**Task to carry out:** Could you convert the data below into a numbered list, leaving out the blank lines?

------------------------------------------------

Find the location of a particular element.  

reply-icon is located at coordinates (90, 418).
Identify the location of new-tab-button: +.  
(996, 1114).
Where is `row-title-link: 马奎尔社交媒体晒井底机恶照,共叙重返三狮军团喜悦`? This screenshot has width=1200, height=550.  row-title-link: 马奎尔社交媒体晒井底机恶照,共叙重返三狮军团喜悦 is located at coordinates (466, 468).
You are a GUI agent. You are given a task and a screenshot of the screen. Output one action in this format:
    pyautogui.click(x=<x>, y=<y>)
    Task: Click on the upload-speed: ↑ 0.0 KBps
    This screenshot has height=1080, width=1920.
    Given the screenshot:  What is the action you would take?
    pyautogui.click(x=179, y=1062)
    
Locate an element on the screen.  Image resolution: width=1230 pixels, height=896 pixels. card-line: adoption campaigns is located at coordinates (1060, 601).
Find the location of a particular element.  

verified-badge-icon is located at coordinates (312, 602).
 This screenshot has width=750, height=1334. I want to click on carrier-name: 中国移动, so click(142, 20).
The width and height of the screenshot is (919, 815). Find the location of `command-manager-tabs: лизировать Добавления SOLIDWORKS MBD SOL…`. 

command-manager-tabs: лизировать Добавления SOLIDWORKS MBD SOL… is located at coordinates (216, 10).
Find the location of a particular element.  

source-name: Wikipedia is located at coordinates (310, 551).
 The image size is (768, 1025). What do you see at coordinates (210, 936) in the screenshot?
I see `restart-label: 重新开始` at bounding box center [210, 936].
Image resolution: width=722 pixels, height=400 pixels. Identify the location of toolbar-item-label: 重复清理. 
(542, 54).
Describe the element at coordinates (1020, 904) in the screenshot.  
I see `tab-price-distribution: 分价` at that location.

------------------------------------------------

**Exercise output:**
1. Find the location of a particular element.  
2. reply-icon is located at coordinates (90, 418).
3. Identify the location of new-tab-button: +.  
4. (996, 1114).
5. Where is `row-title-link: 马奎尔社交媒体晒井底机恶照,共叙重返三狮军团喜悦`? This screenshot has width=1200, height=550.  row-title-link: 马奎尔社交媒体晒井底机恶照,共叙重返三狮军团喜悦 is located at coordinates (466, 468).
6. You are a GUI agent. You are given a task and a screenshot of the screen. Output one action in this format:
7.     pyautogui.click(x=<x>, y=<y>)
8.     Task: Click on the upload-speed: ↑ 0.0 KBps
9.     This screenshot has height=1080, width=1920.
10.     Given the screenshot:  What is the action you would take?
11.     pyautogui.click(x=179, y=1062)
12. Locate an element on the screen.  Image resolution: width=1230 pixels, height=896 pixels. card-line: adoption campaigns is located at coordinates (1060, 601).
13. Find the location of a particular element.  
14. verified-badge-icon is located at coordinates (312, 602).
15.  This screenshot has width=750, height=1334. I want to click on carrier-name: 中国移动, so click(142, 20).
16. The width and height of the screenshot is (919, 815). Find the location of `command-manager-tabs: лизировать Добавления SOLIDWORKS MBD SOL…`. 
17. command-manager-tabs: лизировать Добавления SOLIDWORKS MBD SOL… is located at coordinates (216, 10).
18. Find the location of a particular element.  
19. source-name: Wikipedia is located at coordinates (310, 551).
20.  The image size is (768, 1025). What do you see at coordinates (210, 936) in the screenshot?
21. I see `restart-label: 重新开始` at bounding box center [210, 936].
22. Image resolution: width=722 pixels, height=400 pixels. Identify the location of toolbar-item-label: 重复清理. 
23. (542, 54).
24. Describe the element at coordinates (1020, 904) in the screenshot.  
25. I see `tab-price-distribution: 分价` at that location.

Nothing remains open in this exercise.